Source: Google AI Blog


AG Paxton’s false claims still don’t add up

Today we’re filing a motion asking the court to dismiss Texas Attorney General Ken Paxton’s antitrust lawsuit over our advertising technology (“ad tech”) business.

This lawsuit has now been rewritten three times. With each version, AG Paxton follows the same pattern: make inaccurate and inflammatory allegations, publicize them widely, and repeat. This playbook may generate attention, but it doesn’t make for a credible antitrust lawsuit.

AG Paxton's allegations are more heat than light, and we don't believe they meet the legal standard to send this case to trial. The complaint misrepresents our business, products and motives, and we are moving to dismiss it based on its failure to offer plausible antitrust claims.

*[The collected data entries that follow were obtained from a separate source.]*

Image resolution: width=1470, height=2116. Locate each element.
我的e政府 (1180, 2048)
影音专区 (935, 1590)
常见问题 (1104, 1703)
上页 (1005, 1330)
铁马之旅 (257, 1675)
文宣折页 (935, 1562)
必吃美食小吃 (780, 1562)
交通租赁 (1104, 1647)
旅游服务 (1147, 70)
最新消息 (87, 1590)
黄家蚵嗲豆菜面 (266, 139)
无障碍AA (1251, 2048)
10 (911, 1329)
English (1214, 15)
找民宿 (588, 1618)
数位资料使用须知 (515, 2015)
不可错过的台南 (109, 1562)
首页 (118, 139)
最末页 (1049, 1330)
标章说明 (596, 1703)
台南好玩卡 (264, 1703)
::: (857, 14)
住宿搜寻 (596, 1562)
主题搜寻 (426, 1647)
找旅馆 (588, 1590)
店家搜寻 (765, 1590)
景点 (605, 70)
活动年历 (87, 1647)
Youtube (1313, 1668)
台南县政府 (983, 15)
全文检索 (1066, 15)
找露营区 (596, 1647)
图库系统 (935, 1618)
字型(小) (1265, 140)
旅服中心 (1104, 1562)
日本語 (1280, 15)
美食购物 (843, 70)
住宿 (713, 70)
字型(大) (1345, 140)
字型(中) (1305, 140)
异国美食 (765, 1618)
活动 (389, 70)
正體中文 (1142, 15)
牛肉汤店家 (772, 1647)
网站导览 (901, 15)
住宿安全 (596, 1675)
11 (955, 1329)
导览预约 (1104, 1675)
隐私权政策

Why this lawsuit misses the law and the facts

At its heart, AG Paxton is asking the court to force us to share user data and design our products in a way that helps our competitors rather than our customers or consumers. But American antitrust law doesn’t require companies to give information to, or design products specifically for, rivals. This lawsuit fails to acknowledge that ad tech is a highly dynamic industry with countless competitors. It’s been recognized that competition in ad tech has led to reduced fees, encouraged new entry, led to increased investment and expanded options for advertisers and publishers alike.

Correcting AG Paxton’s false and misleading allegations

AG Paxton overlooks, or misstates, a litany of clear facts. We want to publicly and unequivocally refute the more egregious allegations:

  • We don’t force “tying”: A central allegation in AG Paxton’s lawsuit is that publishers are forced to use our ad server in order to access our ad exchange. This allegation is simply wrong, and AG Paxton offers no evidence to prove otherwise. If a publisher wants to use our ad exchange with a different ad server, they are free to do so.
  • Header bidding is thriving: A core claim is that we prevented rivals from using a technology, header bidding, through our Open Bidding program. But again, the facts don’t support that. Since we launched Open Bidding, header bidding’s popularity has continued to grow. Recent surveys show a vast majority of publishers currently use header bidding. We simply haven’t held header bidding back.
  • Our auctions are fair: The complaint uses deliberately inflammatory rhetoric to accuse us of a litany of wrongdoings: “misleading” publishers, “rigging” auctions through special data access, running “third price auctions,” “pocketing the difference.” But quite simply, we have – provably – done none of these things. AG Paxton is distorting various optimizations that we have created to improve publisher yields and returns for advertisers. To be clear, contrary to his claims, these optimizations did not and do not result in Google “pocketing” additional revenue share and do not make auctions unfair. And our auction was always a second price auction (until 2019 when it became a first price auction).
  • Out-of-date claims: And more broadly, much of AG Paxton's lawsuit is based on out-dated information that bears no correlation to our current products or business in this dynamic industry (and in any event never amounted to a violation of antitrust laws).

Facebook Audience Network’s participation in Open Bidding

The allegation that has generated the most attention is that we somehow “colluded” with Facebook Audience Network (FAN) through our Open Bidding agreement. That’s simply not true.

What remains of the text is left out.